First, the planned mine life of the Ovoid reserve is (depending on final mining rates) between 15 and 20 years. If the resource proves not to be economic, that’s the end of feed from Voisey’s, and Inco will have to look for suitable concentrates for Argentia on the open market.
Second, the resource has less than half the nickel grade and less than half the copper grade of the Ovoid reserve. It has the lowest unit value of all Inco’s sulphide resources. It has not been shown to be economic. In short, as things stand, the Eastern Deeps justifies a smelter about as well as does Howards Pass.
That could change, and we hope it will.
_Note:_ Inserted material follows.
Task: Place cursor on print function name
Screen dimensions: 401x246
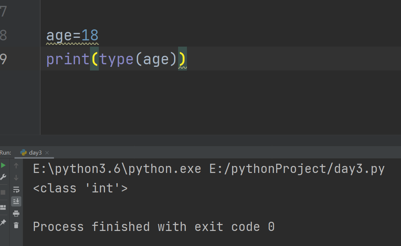Action: [x=68, y=59]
But it is important to note that the Eastern Deeps resource is largely an indicated resource, and that converting it to a reserve is less a question of infill drilling than it is a question of economic feasibility. We hope both Newfoundland and Inco will know the answer to that one sooner, rather than later.
Apart from the mine, mill and metallurgical plant, the other issue occupying the mining industry’s attention is the looming writedown of the carrying value of Voisey’s Bay. Inco now has Voisey’s on the books for US$3.7 billion, having paid about US$3.3 billion to acquire Diamond Fields Resources when Voisey’s was widely believed to be about the size of Grasberg, but much higher grade. Hype really does work, and takeover battles do destroy capital.
But we look, with some hope, to the future. Newfoundland and Inco will have a good new mine, built with more environmental sensitivity than many that went before; the Innu and Labrador Inuit will have a chance at social progress that only comes from economic opportunity; and a new hydrometallurgical plant could mean a great jump in extraction technology.
And maybe this: a realization that resource wealth consists not in the metal held in the ground but in what a society does with it. In the end, what will ensure long-term employment in Newfoundland and Labrador is a competitive economic climate. If value is added more economically there than elsewhere, that’s the place business will want to be. Neither Inco nor the governments of Newfoundland and Canada should forget that.